Bereitgestellter Text
▬▬▬▬▬▬▬▬▬▬
Dieser Einschätzung haben Sie nicht umfänglich widersprochen, sondern im Gegenteil, haben wir am Rande des Gesprächs vereinbart, dass das BMF gerne bereit ist, Sie bei der Nutzung sich kurzfristig bietender Möglichkeiten der Rüstungsbeschaffung zu unterstützen, um der aktuell angespannten Sicherheitslage und den daraus resultierenden Herausforderungen für die Bundeswehr Rechnung zu tragen. Dies würde auch die Unterstützung in der Verbesserung Ihrer Planungsprozesse umfassen.
Als wäre das noch nicht genug, ermahnte Saebisch seinen Kollegen im Bendlerblock, mehr mit der Industrie zu reden:
Maßgeblich erscheint mir im obigen Sinne neben der verlässlichen Identifizierung und Priorisierung von einzelnen Projekten im Bereich der Ausrüstung der Bundeswehr auch ein kontinuierlicher und hinreichend konkreter Informationsaustausch mit den Anbietern im Bereich der Rüstungsindustrie, um auf beiden Seiten Planungssicherheit zu schaffen sowie die Nutzung von Beschleunigungsmöglichkeiten innerhalb des Beschaffungsverfahrens, der zügige Abschluss von Entscheidungsprozessen und eine realistische und kontinuierliche Überwachung der Entwicklung von Mittelbedarfen bei der Rüstungsbeschaffung.
Wie das Verhältnis der beiden Staatssekretäre aussieht, lässt dann der Schlusssatz des Finanz-Spitzenbeamten ahnen:
Wie Sie ja wissen und mir auch gegenüber regelmäßig bestätigen, lieber geschätzter Herr Kollege Zimmer, können Sie sich auf die Unterstützung des Bundesministeriums der Finanzen stets verlassen.
Unterm Strich: Da brennt die Hütte.
schon sehr bezeichnend dass hier das Finanzministerium die Missstände benennen und aufzeigen muss…
gut dass es getan wird…
die Presse müsste auf diese skandalösen Vorgänge noch viel mehr eingehen!
ein weiterer Skandal ist dass hierdurch letztendlich auch Steuergelder verschwendet werden…
immer wieder „Reste“ bestellen kostet mit Sicherheit zigfach mehr wie geregelte Großaufträge!
▬▬▬▬▬▬▬▬▬▬
Aufgeführtes Material

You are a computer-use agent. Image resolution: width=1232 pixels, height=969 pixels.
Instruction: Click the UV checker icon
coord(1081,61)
▬▬▬▬▬▬▬▬▬▬
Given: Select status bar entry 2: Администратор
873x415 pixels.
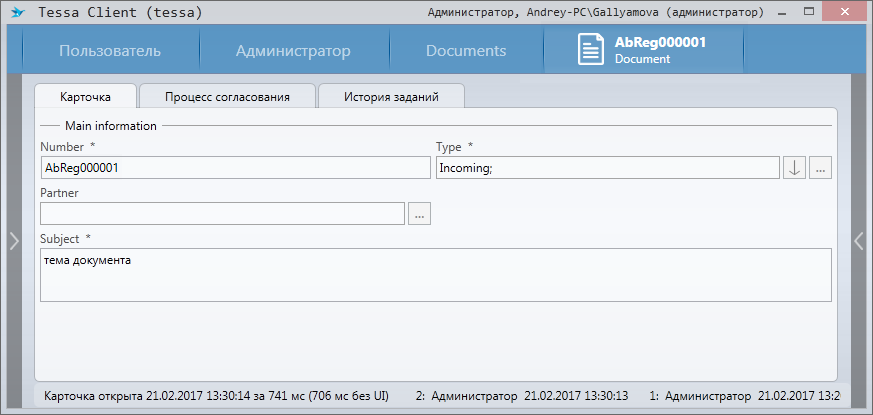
▬▬▬▬▬▬▬▬▬▬
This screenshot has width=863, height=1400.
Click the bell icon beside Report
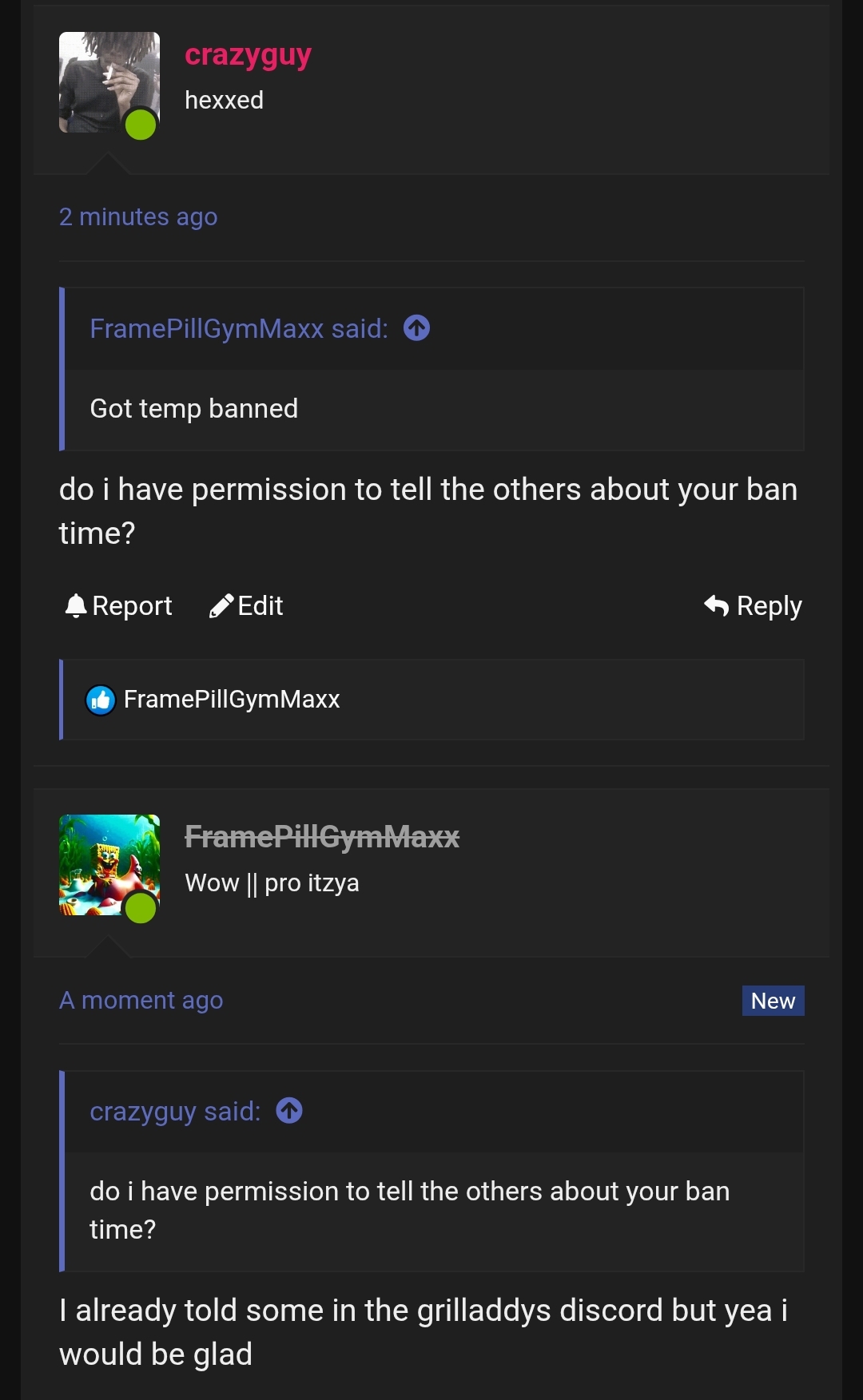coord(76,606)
▬▬▬▬▬▬▬▬▬▬
Erforderliche Schritte
**a)** Welches Ministerium ist laut dem Text zur Rüstungsbeschaffung gerne bereit, bei der Nutzung sich kurzfristig bietender Möglichkeiten der Rüstungsbeschaffung zu unterstützen?
**b)** Fahren Sie mit dem Text zur Rüstungsbeschaffung im Anschluss an seinen letzten Satz fort.

Endergebnisse
**a)** Das Bundesministerium der Finanzen (BMF).

**b)**
-offtopic
bzgl Kosten auch interessant … die 35 F35 für Deutschland sollen mittlerweile knapp 10 Mrd € kosten… Finnland hat für die gleiche Summe vor 1-2 Jahren 64 Maschinen bestellt… und das inkl Offset Geschäften …
-offtopic Ende
Ein wirklich beispielloser Vorgang, das der Finanzminister die Antwort über seinen Staatssekretär kommunizieren läßt. So nach dem Motto, machen Sie erst Ihre Arbeit, dann können wir über mehr Geld reden. Da scheint es wirklich zu brodeln. Und das zu Recht!
Die Verantwortung liegt, wie viele hier im Forum oft geäußert haben, eindeutig beim Verteidigungsministerium. Kaum zu glauben wie das Thema Munitionsmangel in dieser Krisensituation seitens des Verteidigungsministeriums scheinbar vernachlässigt wurde! Und auch die offene Kritik des Finanzministeriums hinsichtlich fehlender Bedarfsplanung und weiterhin zu bürokratischer Bestellprozesse ist absolut einmalig.
Es muss erlaubt sein zu sagen, das die Verteidigungsministerin völlig überfordert und völlig fehl am Platze ist.
Putin & Co jedenfalls lachen sich schlapp….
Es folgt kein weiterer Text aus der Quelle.